Safe To Death
We watched a movie last night called The Maldonado Miracle. It's the story of a small border town in California, devastated by a failing local economy, being revitalized by a miracle that happens in the small Catholic church in town. A life-size crucifix appears to have blood streaming from it's eyes. The town becomes a religious destination and business starts booming again. Besides Peter Fonda being cast as the priest. . .the movie worked fairly well. There was one line in particular that seemed to sum things up for me. Towards the end of the movie, when it seemed as if the miracle had not been genuine after all (I won't tell you if it was or not), the Mexican lady who had originally discovered it is arguing with the priest who is getting ready to wash the blood off the crucifix. She says, "The difference between you and me Padre is that you need proof that there was a miracle, while I need proof that there wasn't." There is a world of difference in those two approaches to discovering truth.
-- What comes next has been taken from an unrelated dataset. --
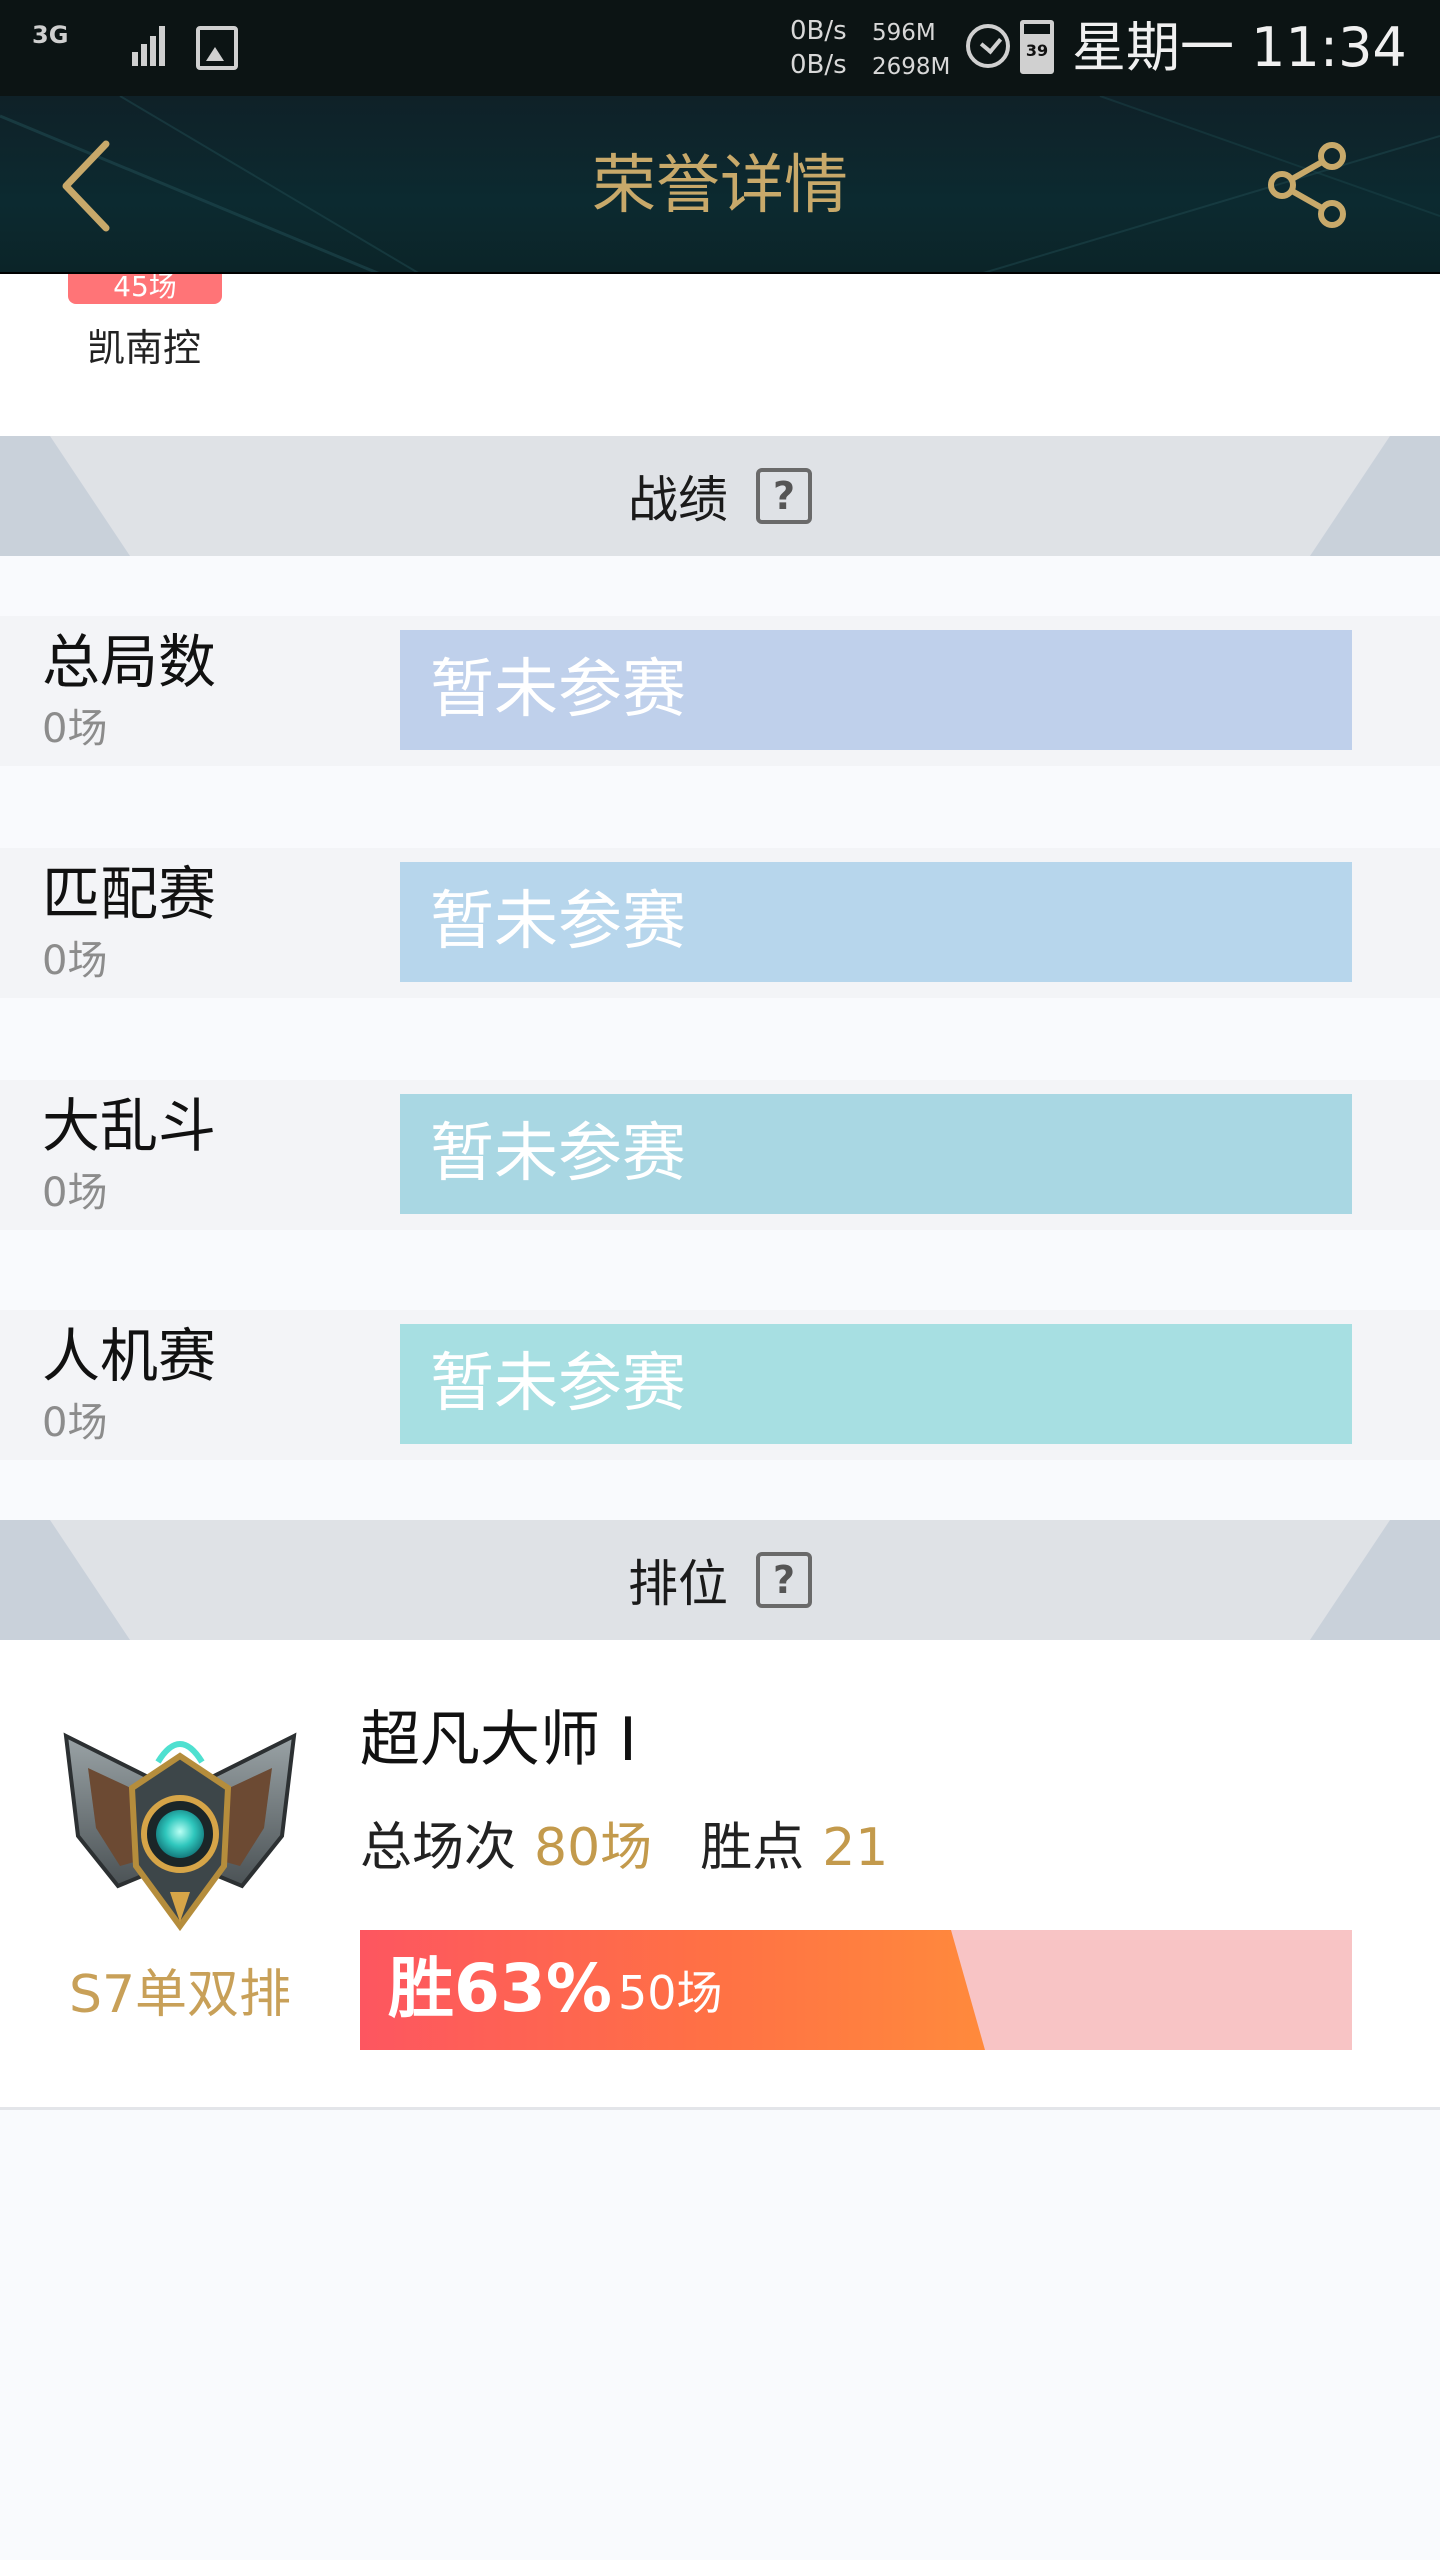 The image size is (1440, 2560). Describe the element at coordinates (50, 35) in the screenshot. I see `network-type-1: 3G` at that location.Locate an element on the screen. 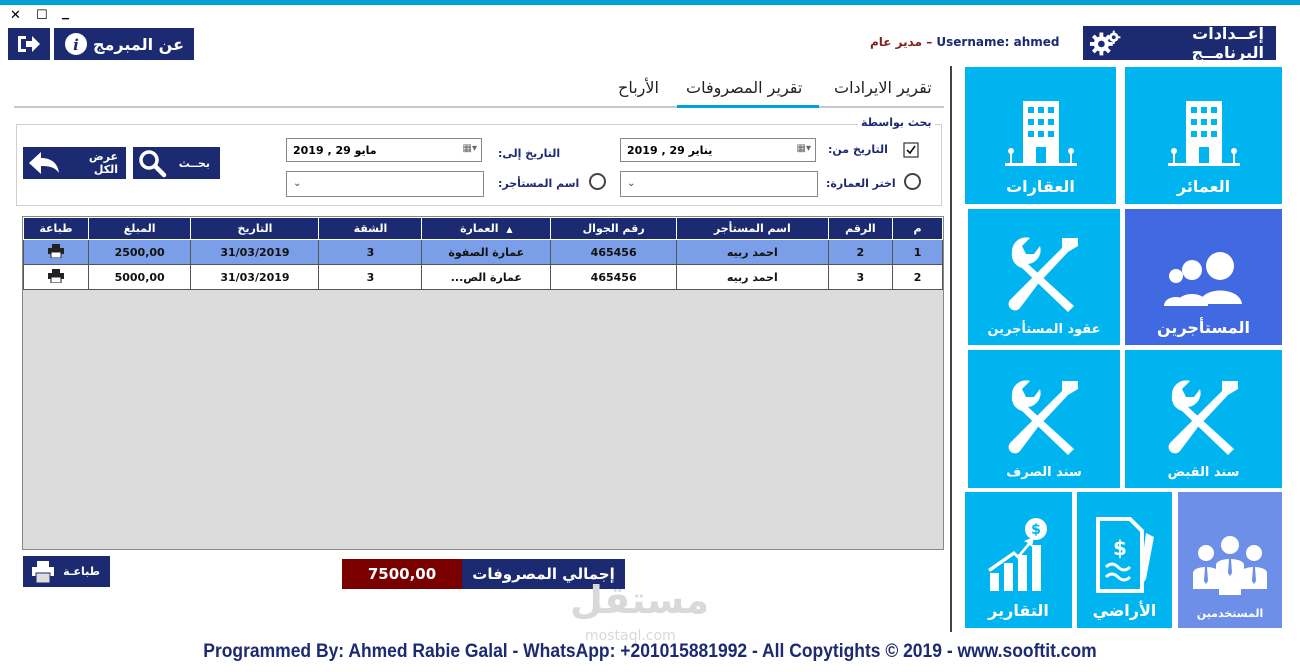 The image size is (1300, 672). search-button: بحــث is located at coordinates (176, 163).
I actually didn't think much about it until this morning when I was reading from The Prologue of Ochrid (a collection of the lives of saints and homilies) for June 19. I'll quote:
Saint Jude was one of the Twelve Apostles. He was the son of Joseph and Salome and the brother of James, the brother of the Lord. With Salome, the daughter of Angeja the son of Varahina, the brother of Zacharias, Joseph the carpenter had four sons: James, Hosea, Simon and Jude. This Jude is sometimes called: "Jude, the brother of James" because of his more famous brother (St. Luke 6:16 Acts 1:14). St. Jude begins his epistle in this manner: "Jude, the servant of Jesus Christ and the brother of James" (St. Jude 1:1). Even though he could be called the brother of the Lord as much as James, he did not do this out of humility and shame for, in the beginning, he did not believe Christ the Lord.As I read this I realized how extraordinarily difficult it would have been to be a step-brother of Jesus and recognize Him as the Son of God. Jesus, being fully human, must have seemed so "ordinary" to members of His family that they simply could not believe it. But then again, perhaps that's not it at all. Perhaps we are all so crushed and disappointed by having dream after dream come to nothing in our lives, that we protect ourselves against further disappointment by "requiring proof" when something miraculous happens. We start living as skeptics rather than believers. In the face of death, which surrounds us in one form or another throughout our lives, we gradually start to believe in the primacy of death and lose hope in life. Perhaps that is the real source of our inability to believe in the miraculous. It's just safer not to.